* [To do]
Reproduce the records as a numbered list, omitting blank lines, covering only those between the line containing "Identify the location of post-text-line-3: 年，" and the line containing "(285, 266).", inclusive. Leave the pictures out of the answer.

* [Dataset excerpts]
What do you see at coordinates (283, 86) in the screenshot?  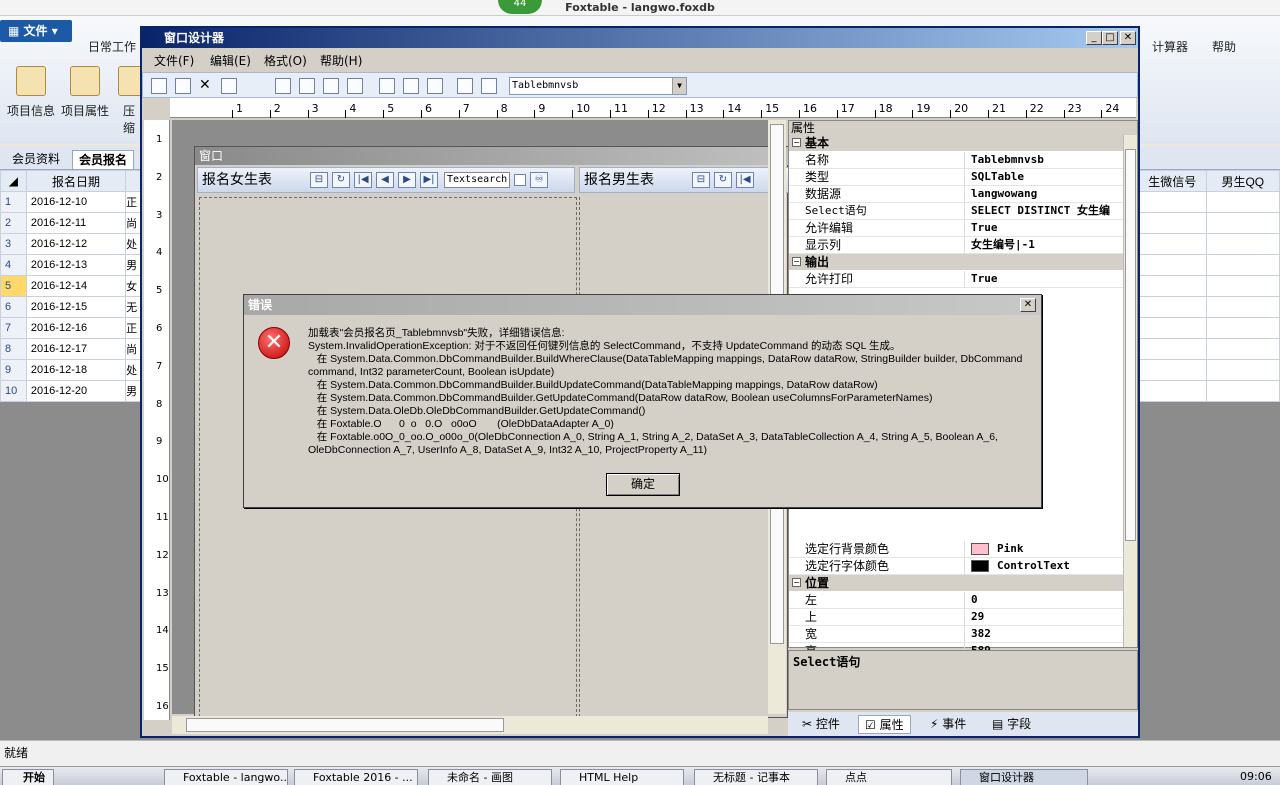 I see `align-left-icon` at bounding box center [283, 86].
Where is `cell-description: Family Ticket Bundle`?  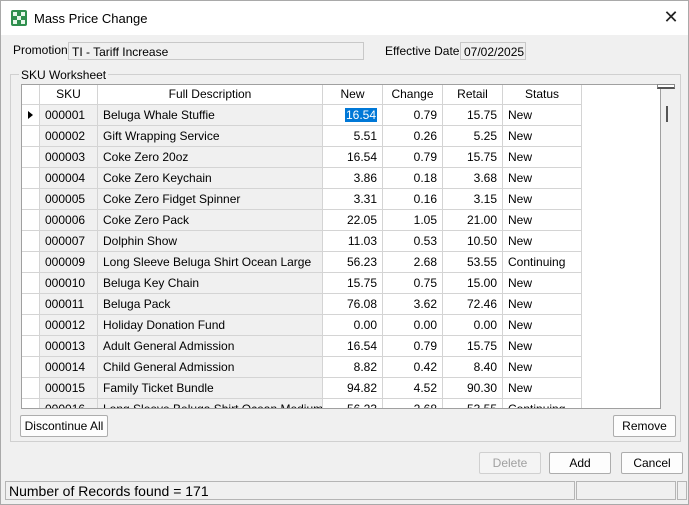 cell-description: Family Ticket Bundle is located at coordinates (210, 388).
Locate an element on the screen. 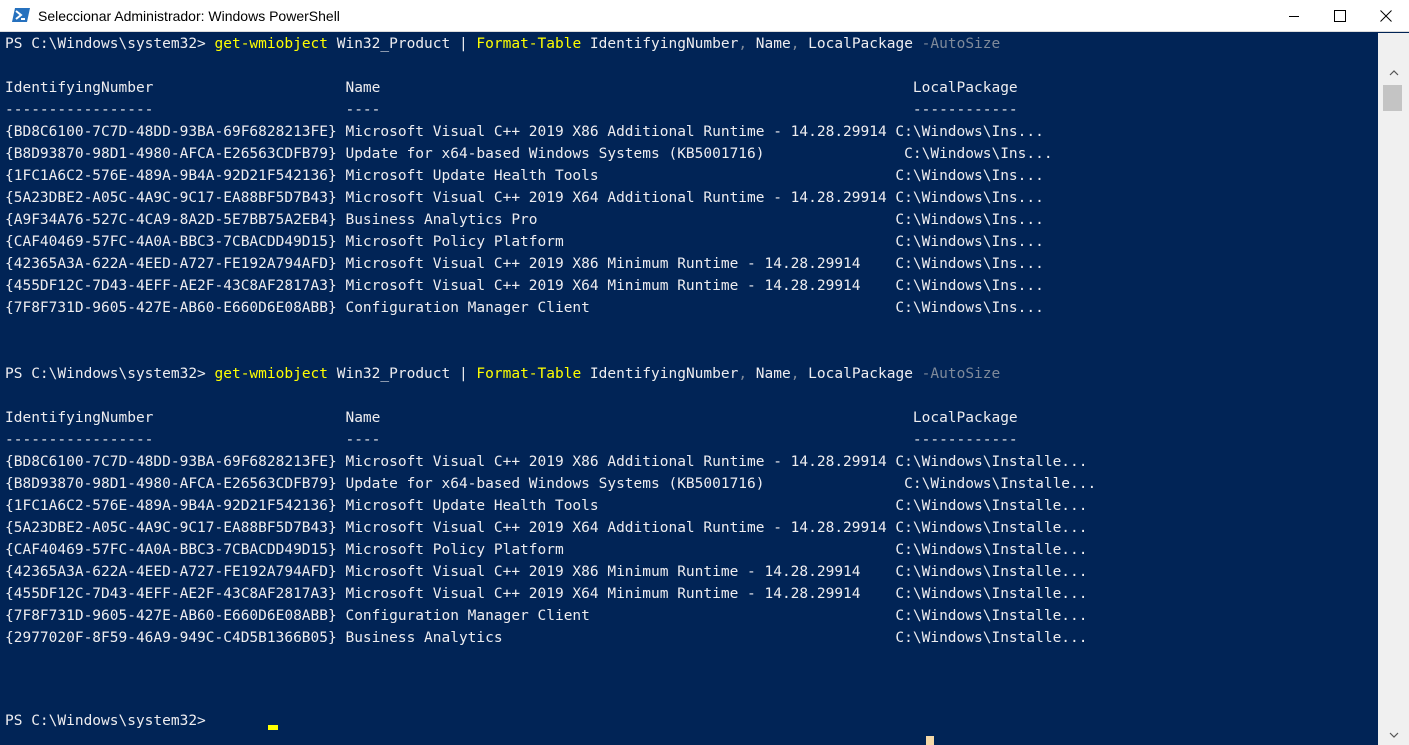 The image size is (1409, 745). scroll-down-button is located at coordinates (1394, 734).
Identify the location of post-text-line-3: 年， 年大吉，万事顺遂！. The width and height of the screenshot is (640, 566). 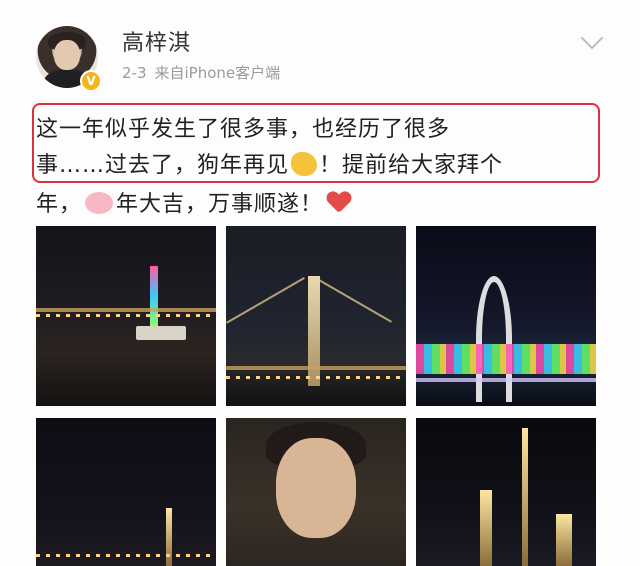
(194, 202).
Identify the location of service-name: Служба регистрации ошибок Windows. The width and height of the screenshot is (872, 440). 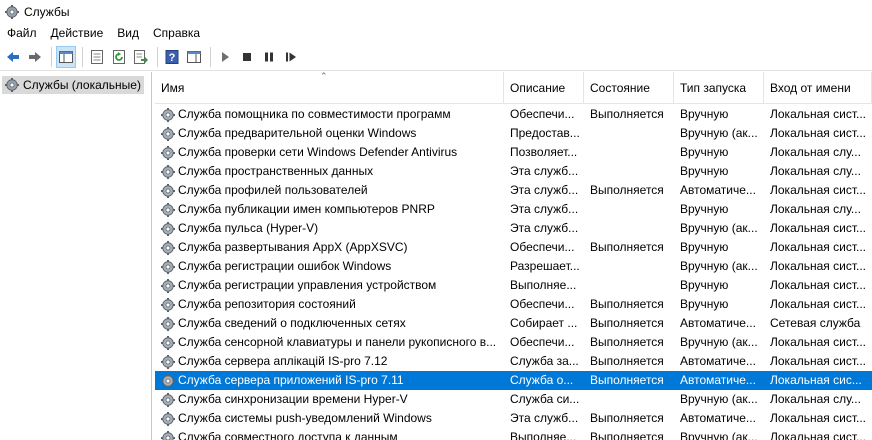
(285, 266).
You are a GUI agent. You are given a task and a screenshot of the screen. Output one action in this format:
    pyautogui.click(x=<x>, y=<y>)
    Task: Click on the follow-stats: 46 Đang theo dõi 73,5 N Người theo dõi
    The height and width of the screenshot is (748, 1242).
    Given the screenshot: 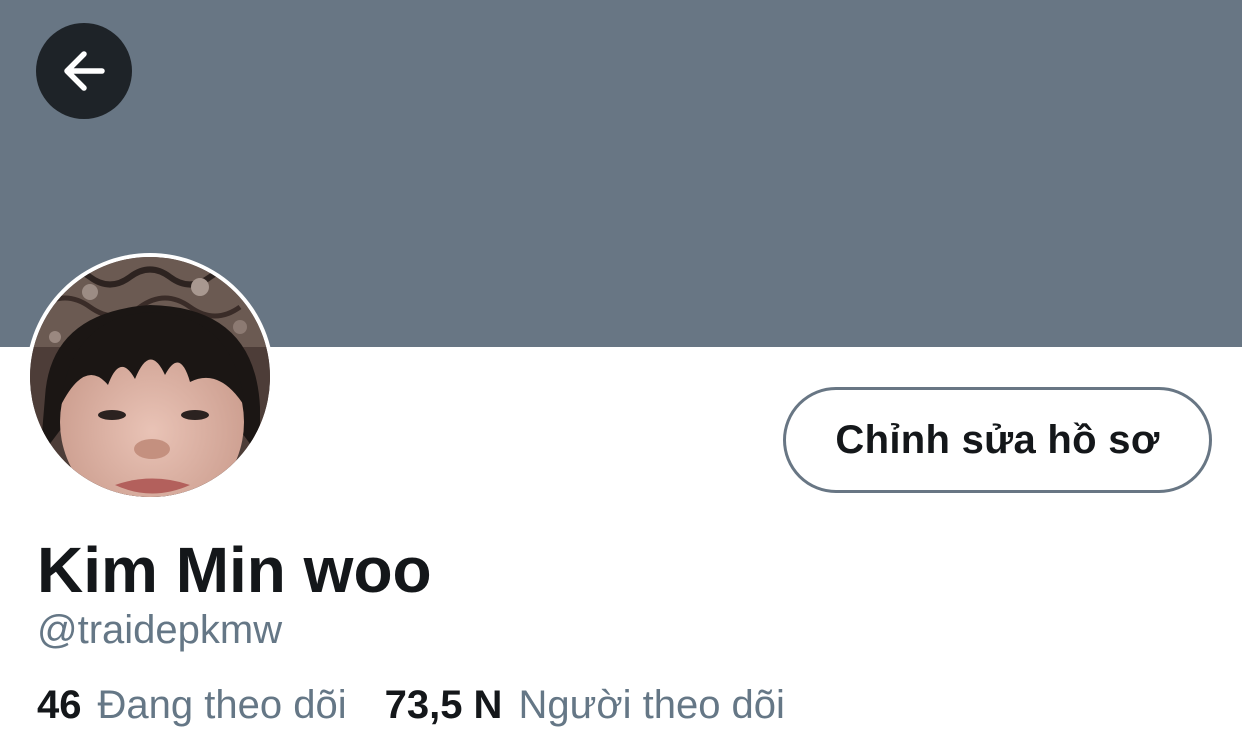 What is the action you would take?
    pyautogui.click(x=411, y=705)
    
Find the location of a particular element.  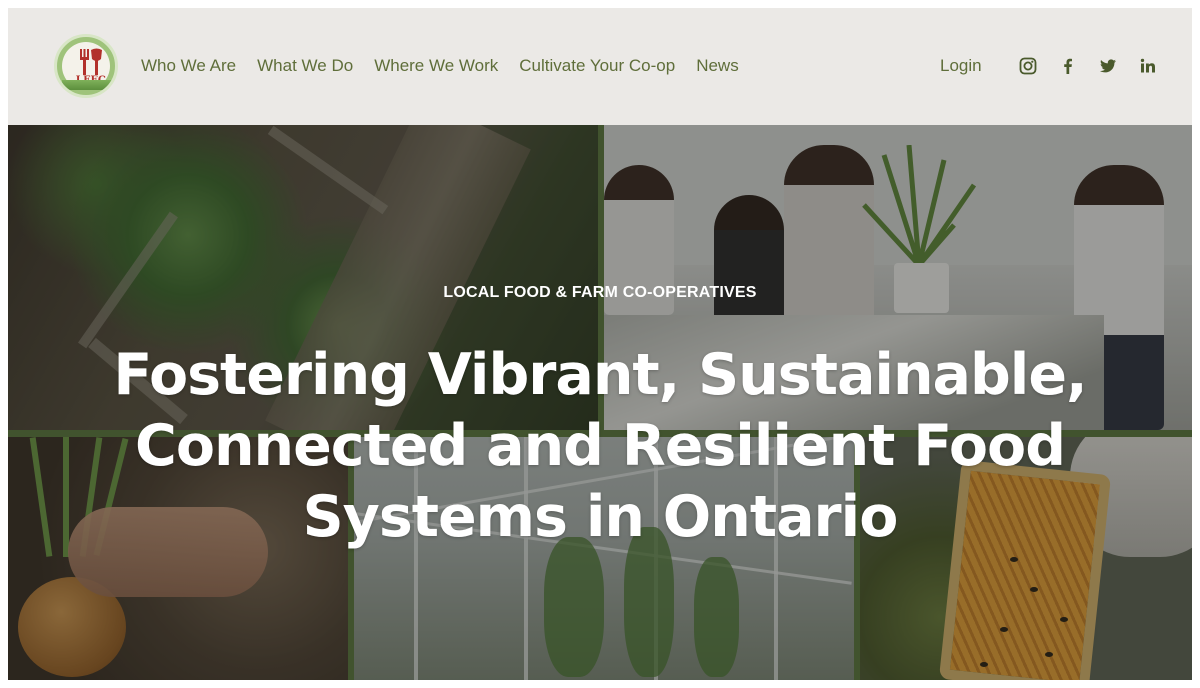

hero-headline-line: Connected and Resilient Food is located at coordinates (600, 446).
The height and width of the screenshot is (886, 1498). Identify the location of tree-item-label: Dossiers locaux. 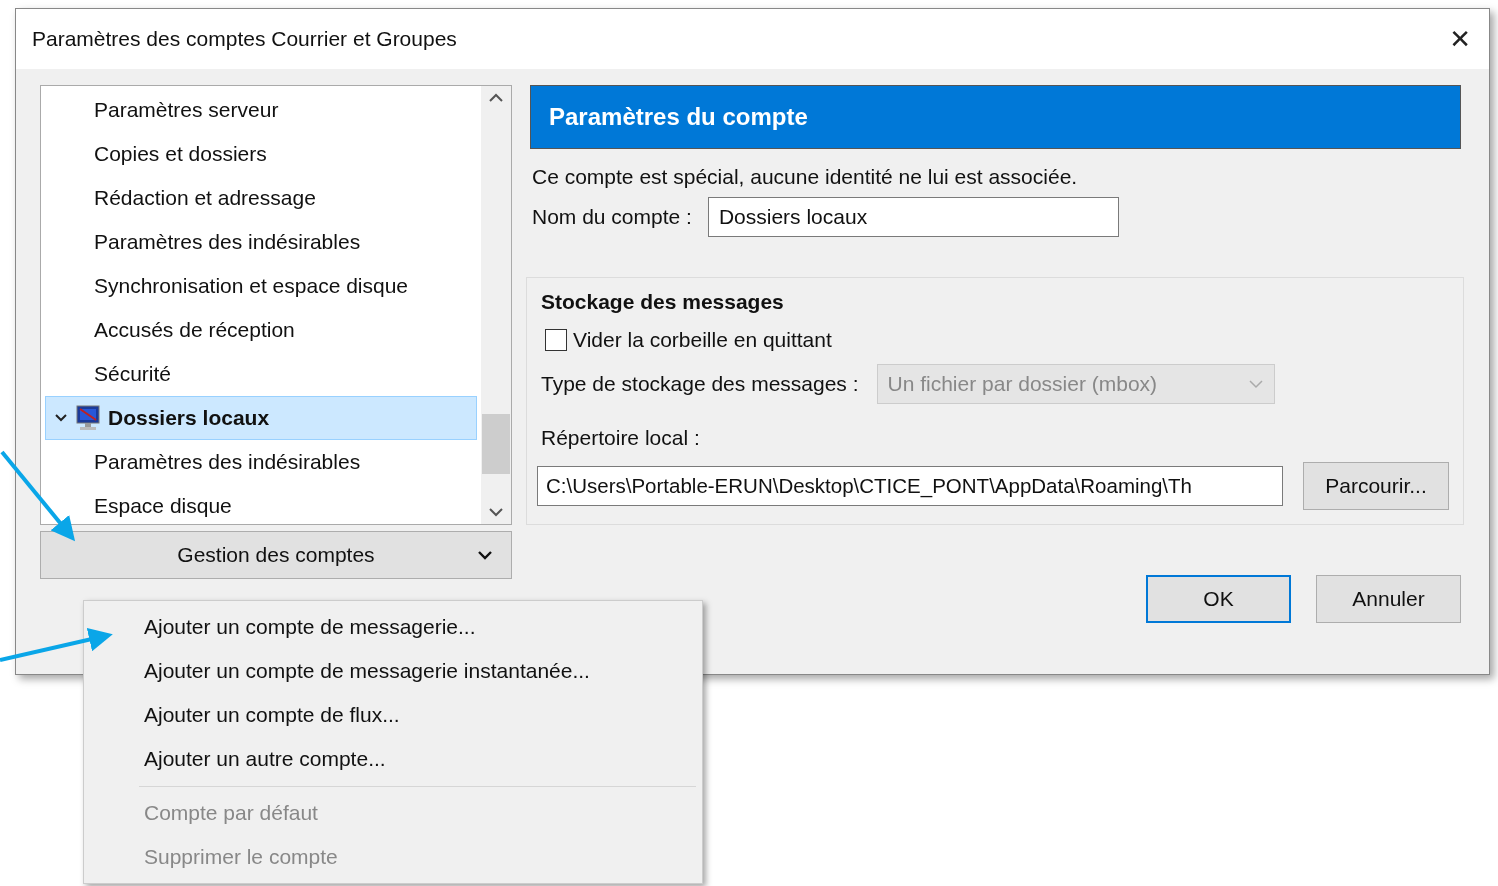
(189, 418).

* [The answer]
1. Identify the location of post-text-line-3: 年， 年大吉，万事顺遂！. The width and height of the screenshot is (640, 566). 
2. (194, 202).
3. Identify the location of service-name: Служба регистрации ошибок Windows. The width and height of the screenshot is (872, 440). 
4. (285, 266).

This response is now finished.